LVEJO + CNT fair features food, fun, and water justice

Chicago finally caught a weekend break from torrential thunderstorms and poor air quality coming from Canadian forest fires on Saturday, July 22—making it a great day for the Water Justice Fair that Little Village Environmental Justice Organization (LVEJO) and Center for Neighborhood Technology co-hosted at Las Semillas de Justicia Garden.  

The event was one of the first post-pandemic in-person gatherings for our two groups. Las Semillas de Justicia Garden was a perfect setting — a space teeming with shade from the fruit trees, vegetables, and flowers of community farmers’ years of labor in Little Village. 

Lucy Geglio of CNT educated spoke with attendees about milkweed and helped distribute free samples

Attendees, including young people from the neighborhood, munched on locally sourced crunchy taquitos or had their pick between delicious ice cream selections, prepared Mexican street corn or hot cheetos with cheese. They released their creative juices by filling a poster answering what water justice meant to them, creating water justice buttons, and drawing chalk art, coloring and blowing bubbles. 

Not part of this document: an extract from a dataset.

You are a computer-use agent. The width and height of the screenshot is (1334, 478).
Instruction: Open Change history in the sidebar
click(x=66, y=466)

LVEJO invited attendees to suggest new nicknames for the Collateral Channel, a polluted, stagnant body of water just south of La Villita Park. Some of the creative names suggested included Shrek’s Swamp and Cheek Creek. Residents spoke with LVEJO staff about the Lead Service Line Replacements the City is working on and how the Department of Water Management lead tests worked.  

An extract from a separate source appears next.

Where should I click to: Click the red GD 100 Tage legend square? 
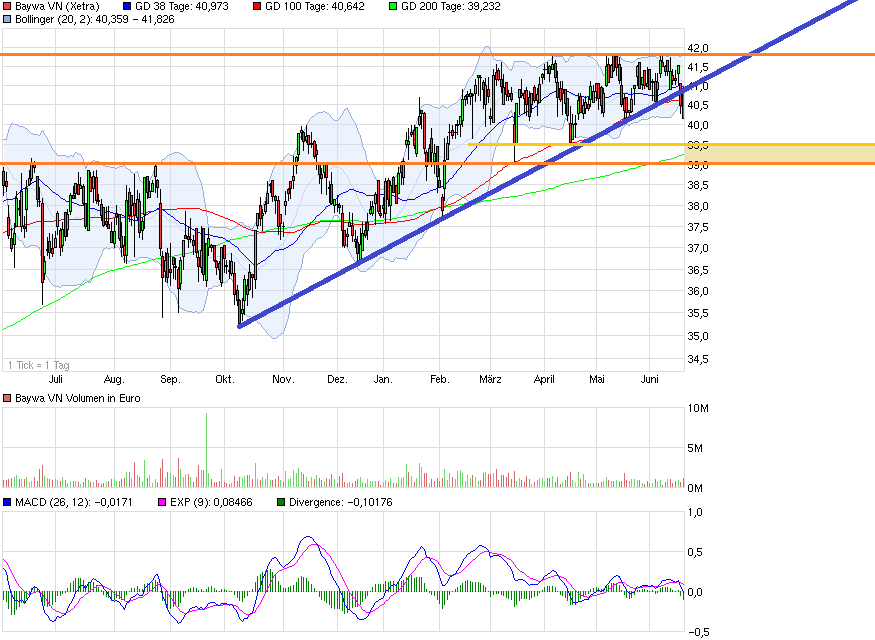click(258, 6)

Many raised frustrations with the system, pointing out they receive constant requests to test for lead in the water even though city officials already know there are lead service lines abounding.  

Tabling at LVEJO water justice fair

On a map, community members plotted where they experienced or identified street and in-home flooding. While walking through the garden, they participated in a mini-flood mitigation demonstration. It showed the importance of ground cover and how, although native plants are super helpful, if there is more concrete and dirt than plants it is just too much flood water to handle. (Download the flyer to see what else they learned).  

Attendees could also speak with community partners like ENLACE Chicago to hear about additional resources available in the community.  

The event had one of the largest turnouts for the Water Justice team at LVEJO since before the pandemic. Conversations energized both organizers and residents.  

The team plans to hold future events this upcoming fall and will brainstorm on how to create activities that further conversations, bring immediate resources to participants, and help them plug into organizing campaigns.